Problem to work on: Below are some records. Copy every line in them that holds "value".

Stored data entries:
────

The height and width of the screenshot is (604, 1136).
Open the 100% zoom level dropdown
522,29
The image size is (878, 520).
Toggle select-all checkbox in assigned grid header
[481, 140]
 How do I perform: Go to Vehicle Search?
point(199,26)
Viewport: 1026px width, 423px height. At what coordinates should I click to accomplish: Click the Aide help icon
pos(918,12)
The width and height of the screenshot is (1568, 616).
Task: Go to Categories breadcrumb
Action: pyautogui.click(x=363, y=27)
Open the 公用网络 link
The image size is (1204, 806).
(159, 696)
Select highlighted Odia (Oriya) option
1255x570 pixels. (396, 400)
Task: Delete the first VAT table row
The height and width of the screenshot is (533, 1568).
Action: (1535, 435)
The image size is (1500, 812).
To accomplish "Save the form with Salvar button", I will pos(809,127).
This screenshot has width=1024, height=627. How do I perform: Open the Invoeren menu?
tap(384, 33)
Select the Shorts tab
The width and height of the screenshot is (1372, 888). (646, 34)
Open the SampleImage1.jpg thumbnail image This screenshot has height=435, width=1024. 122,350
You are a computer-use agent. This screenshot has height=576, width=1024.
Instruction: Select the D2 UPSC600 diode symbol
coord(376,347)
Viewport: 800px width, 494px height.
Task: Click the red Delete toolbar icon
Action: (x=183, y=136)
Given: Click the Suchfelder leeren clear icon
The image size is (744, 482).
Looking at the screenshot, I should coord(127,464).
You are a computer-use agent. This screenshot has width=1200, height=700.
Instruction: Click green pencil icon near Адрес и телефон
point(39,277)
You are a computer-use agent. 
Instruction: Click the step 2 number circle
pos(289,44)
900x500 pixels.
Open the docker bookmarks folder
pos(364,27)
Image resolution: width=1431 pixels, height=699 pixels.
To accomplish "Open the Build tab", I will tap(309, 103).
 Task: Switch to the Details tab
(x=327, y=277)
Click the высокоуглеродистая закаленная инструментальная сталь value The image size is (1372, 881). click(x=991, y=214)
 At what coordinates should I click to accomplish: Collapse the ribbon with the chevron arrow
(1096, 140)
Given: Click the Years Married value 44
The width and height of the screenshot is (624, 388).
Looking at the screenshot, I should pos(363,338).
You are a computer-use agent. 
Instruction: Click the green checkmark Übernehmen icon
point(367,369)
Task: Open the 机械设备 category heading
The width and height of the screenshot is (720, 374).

────

Answer section:
Click the высокоуглеродистая закаленная инструментальная сталь value The image size is (1372, 881). click(x=991, y=214)
Given: Click the Years Married value 44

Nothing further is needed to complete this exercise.